▸ **WORK TASK**
The whole listing, exactly as given: write it out, leaving out each image.

=== Begin Enclosure ===

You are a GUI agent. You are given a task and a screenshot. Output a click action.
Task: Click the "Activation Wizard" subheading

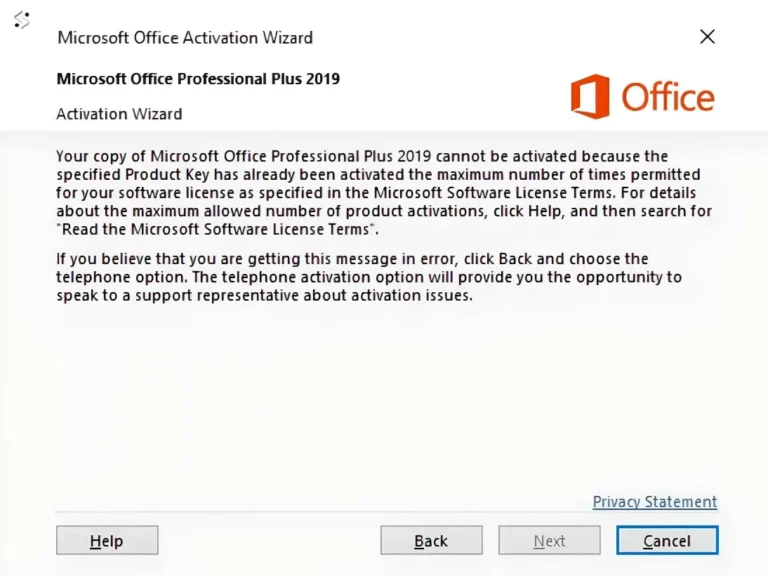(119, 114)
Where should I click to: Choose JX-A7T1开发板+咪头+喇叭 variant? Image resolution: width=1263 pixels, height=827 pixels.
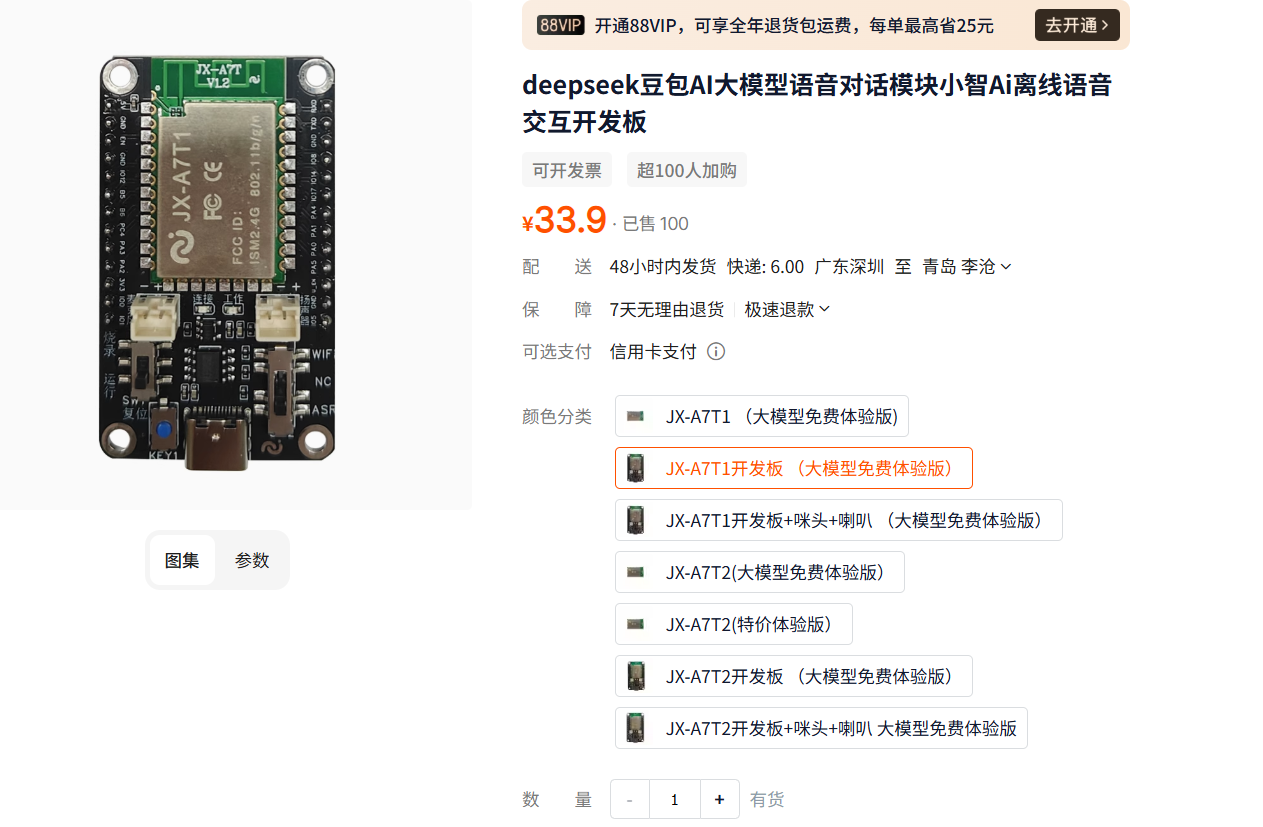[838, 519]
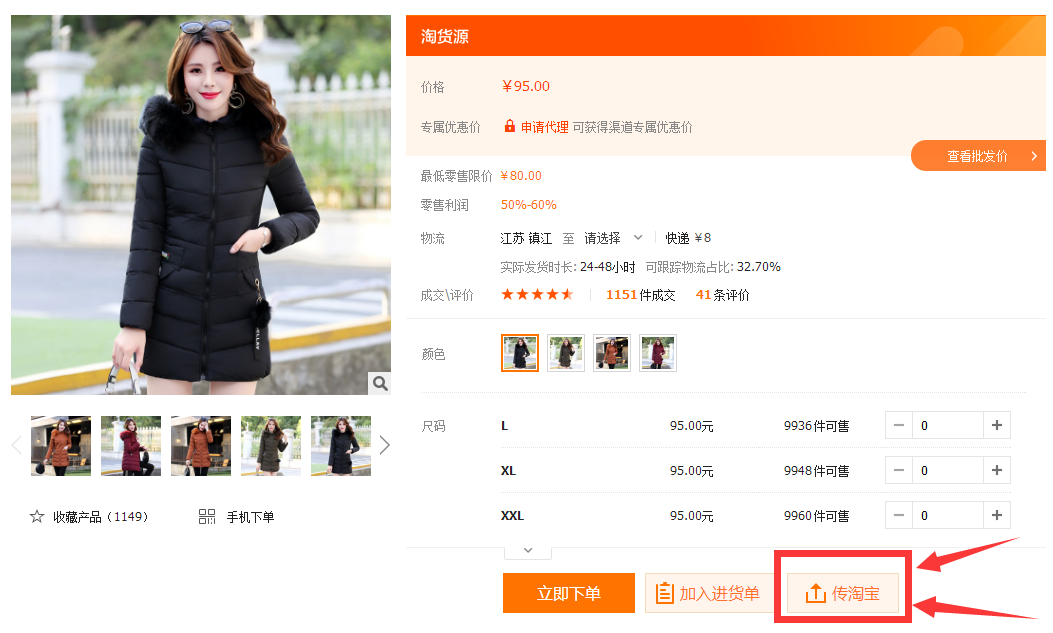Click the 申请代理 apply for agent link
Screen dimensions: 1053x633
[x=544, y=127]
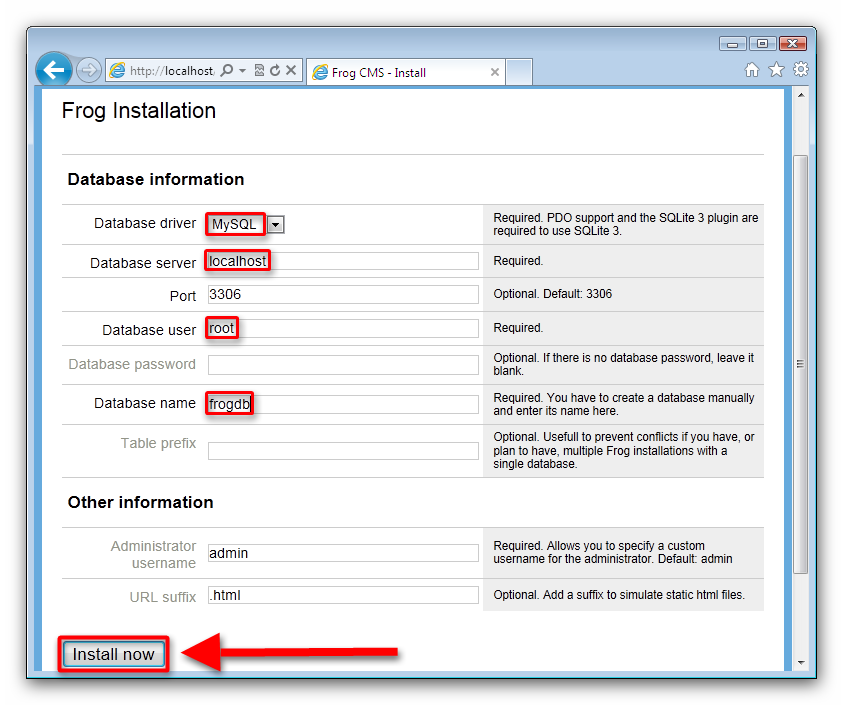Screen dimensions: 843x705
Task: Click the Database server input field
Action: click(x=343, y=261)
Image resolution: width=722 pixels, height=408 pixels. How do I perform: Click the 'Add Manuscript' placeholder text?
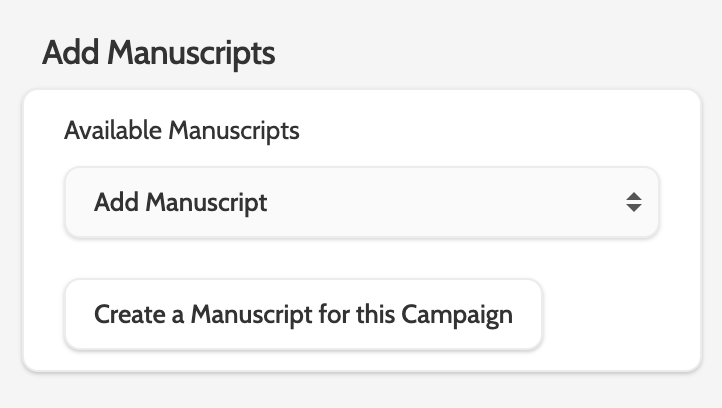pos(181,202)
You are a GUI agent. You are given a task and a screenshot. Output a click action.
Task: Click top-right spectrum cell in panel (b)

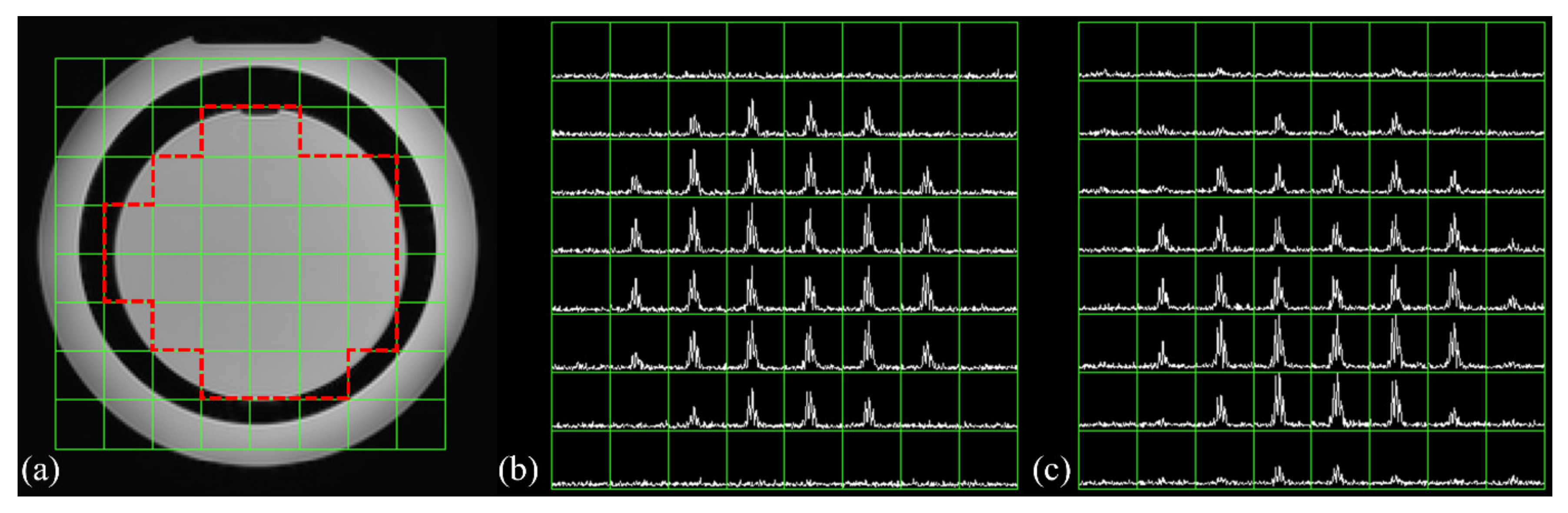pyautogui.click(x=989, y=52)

=== End Enclosure ===

▸ **EXERCISE RESULT**
You are a GUI agent. You are given a task and a screenshot. Output a click action.
Task: Click the "Activation Wizard" subheading

(119, 114)
Where should I click to: Choose JX-A7T1开发板+咪头+喇叭 variant? Image resolution: width=1263 pixels, height=827 pixels.
[838, 519]
Click the 申请代理 apply for agent link
Screen dimensions: 1053x633
[x=544, y=127]
Screen dimensions: 843x705
Task: Click the Database server input field
Action: click(x=343, y=261)
Image resolution: width=722 pixels, height=408 pixels. How do I perform: Click the 'Add Manuscript' placeholder text?
pos(181,202)
You are a GUI agent. You are given a task and a screenshot. Output a click action.
Task: Click top-right spectrum cell in panel (b)

pyautogui.click(x=989, y=52)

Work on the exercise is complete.